Wednesday, 17 October 2012

Should I allow pets in my Investment Property

This will be a very brief post on whether a landlord should allow pets in their investment property.  Unlike things like age, gender and children, you are allowed to discriminate between tenants on the basis of pets and some day you will face the issue about whether you should allow pets in your investment property.  This post will cover the things you need to think about when deciding whether to allow pets in your investment property.

I have briefly touched on this topic before in my post on how to choose the right tenants.  You may want to have a read of that post here.

Is your property suited to pet ownership?

The first question to ask yourself is whether you are allowed to have pets on your property.  If you own the land this will never be an issue as you are the king of your castle - however if your investment property is in an apartment complex there are often rules about pets and whether they are allowed or not - do not advertise your property as allowing pets if they are not allowed.

Assuming it is allowed then it comes down to an issue of suitability.  Cats are generally easier in this sense than dogs because they take up less room and honestly are less of a mess.  Dogs require space, an enclosed area so they cannot escape and probably a bit of grass as well for all those other things. 

Check with their previous landlord about any pet damage caused

The fact is that some animals are more destructive than others and some owners are more conscientious than others when it comes to caring for your property - especially in relation to pets.  Your best bet is to call up the previous landlords when screening your tenants to find out what they were like in their previous property

Make sure you allow for and account for the pet in your lease

If you are allowing a pet on the property your lease needs several provisions
  • An extra bond specifically for pet related damage on top of the bond they are already putting in place.  There is normally strict legislation on what sort of bonds you can take from your tenant so make sure you stick to the rules
  • Provisions for cleaning when the tenants leave.  This is especially important for cats whose smell tends to linger for long after they have gone.  Put a provision in the lease that says that when they leave the property they will have it steam cleaned etc.
When you do your annual inspection CHECK for damage caused by the pet

It is better to catch issues earlier rather than later and your pet bond (described above) is more likely to cover the damage if you catch it before it gets too bad.  This comes down to being interested and involved in your property.

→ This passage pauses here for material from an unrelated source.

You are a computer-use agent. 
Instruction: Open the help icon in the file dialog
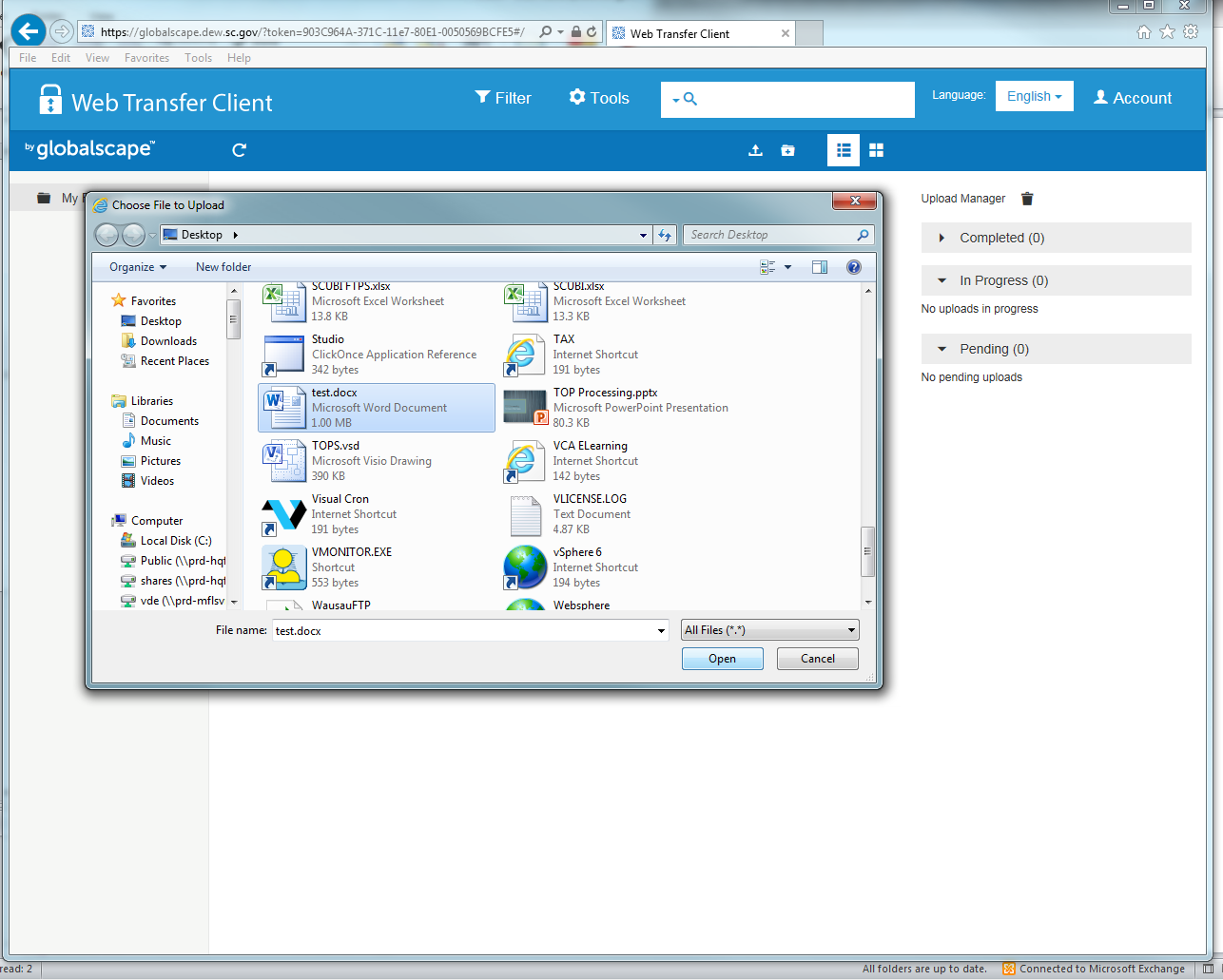point(853,267)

Finally - make sure you are comfortable with a pet being in your property

I can tell you, and other landlords can tell you, that it is not a problem having pets in your property as long as you take the right steps however if you are just not comfortable with it then they are not worth having.  If you are constantly worried about the damage that your tenants dog is going to do then you are probably going to ruin your relationship with your tenant or worry yourself unnecessarily. 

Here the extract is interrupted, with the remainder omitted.